#### Provided data:
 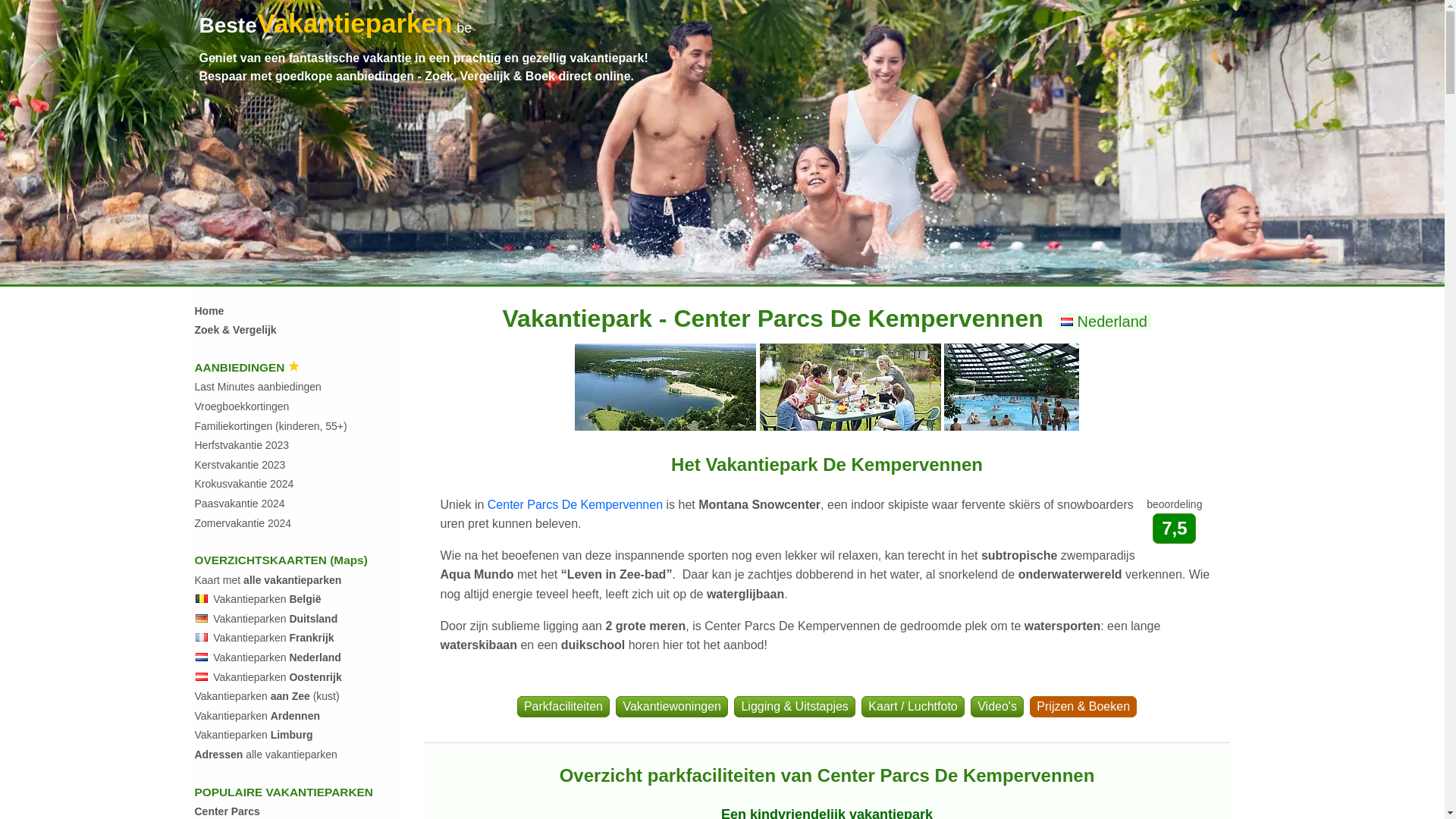 What do you see at coordinates (243, 483) in the screenshot?
I see `'Krokusvakantie 2024'` at bounding box center [243, 483].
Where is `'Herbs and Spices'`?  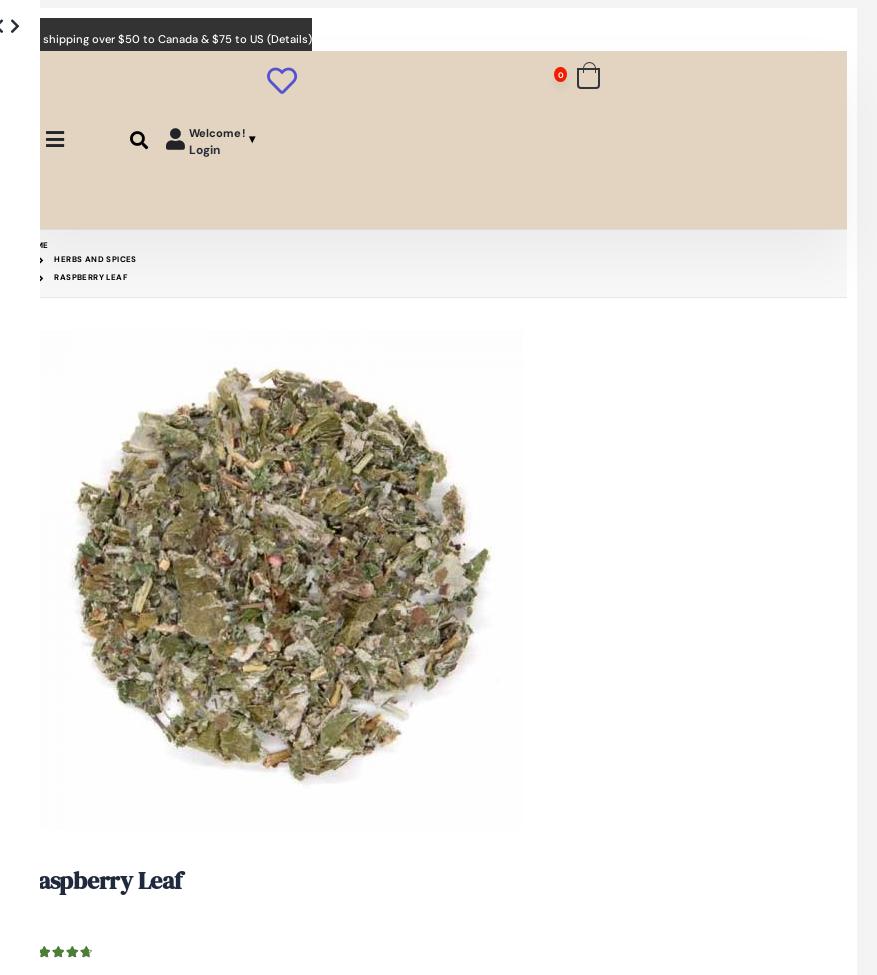 'Herbs and Spices' is located at coordinates (54, 258).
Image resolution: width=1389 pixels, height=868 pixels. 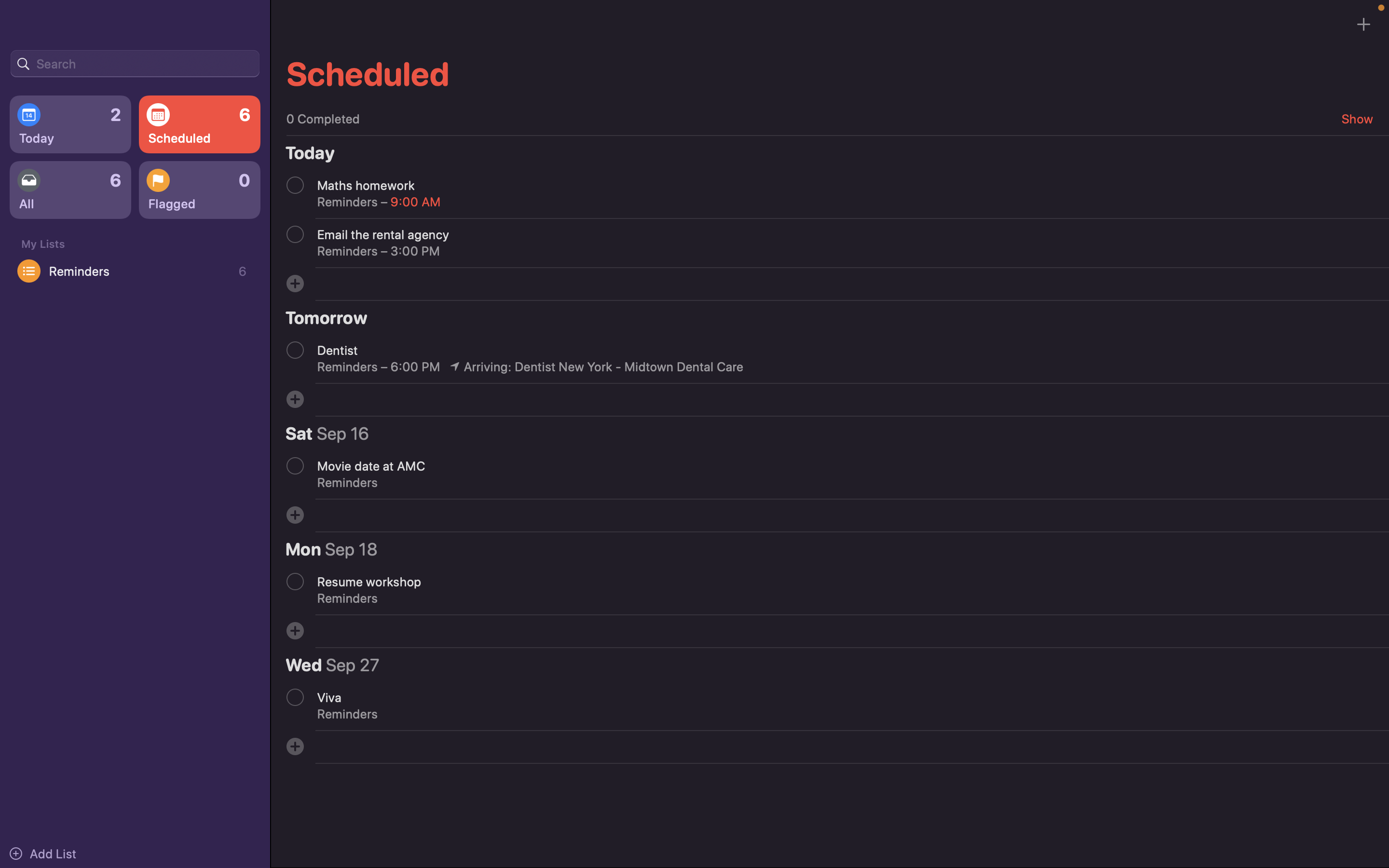 I want to click on Search for event "Product launch, so click(x=135, y=62).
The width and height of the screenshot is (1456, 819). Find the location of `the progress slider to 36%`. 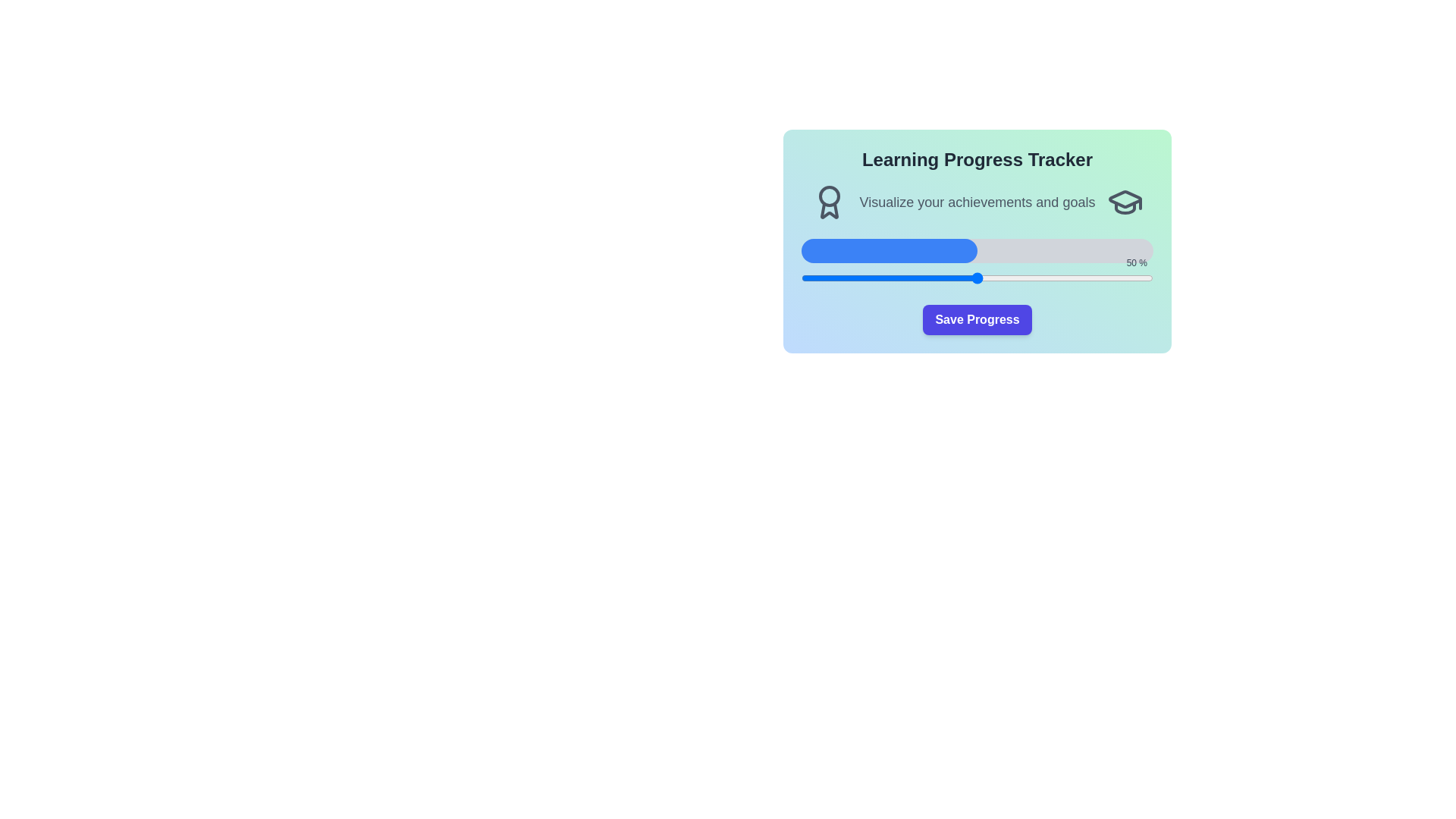

the progress slider to 36% is located at coordinates (927, 278).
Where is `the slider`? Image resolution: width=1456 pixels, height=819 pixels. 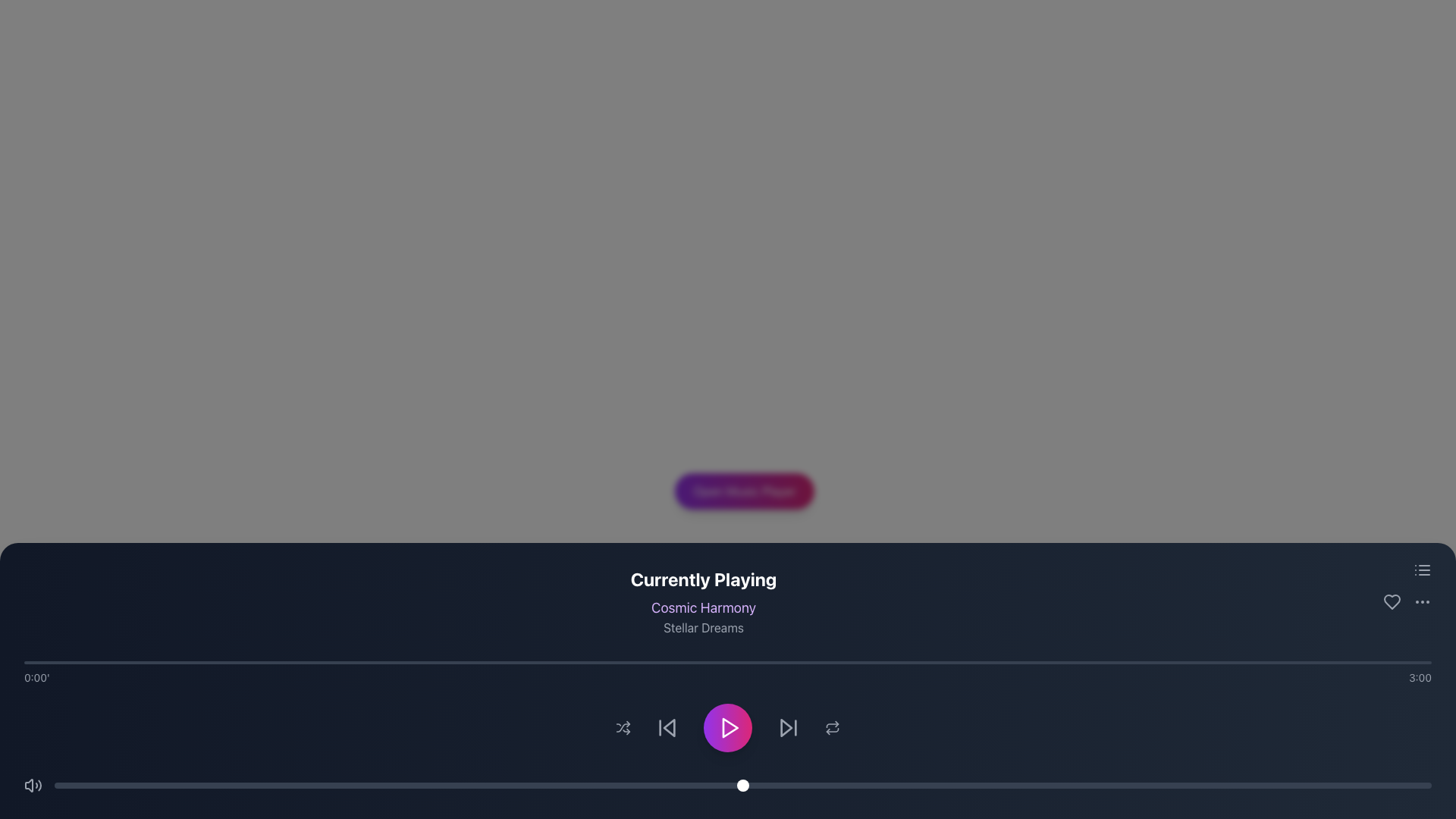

#### Problem requirements:
Can you arrange the data from the line with "The width and" up to and including the final line as a Markdown table with the columns n (row number) and Line, skipping blank lines and leaving out the pictures?

#### The output:
| n | Line |
|---|---|
| 1 | The width and height of the screenshot is (1456, 819). Find the location of `the progress slider to 36%`.  |
| 2 | the progress slider to 36% is located at coordinates (927, 278). |
| 3 | Where is `the slider`? Image resolution: width=1456 pixels, height=819 pixels.  |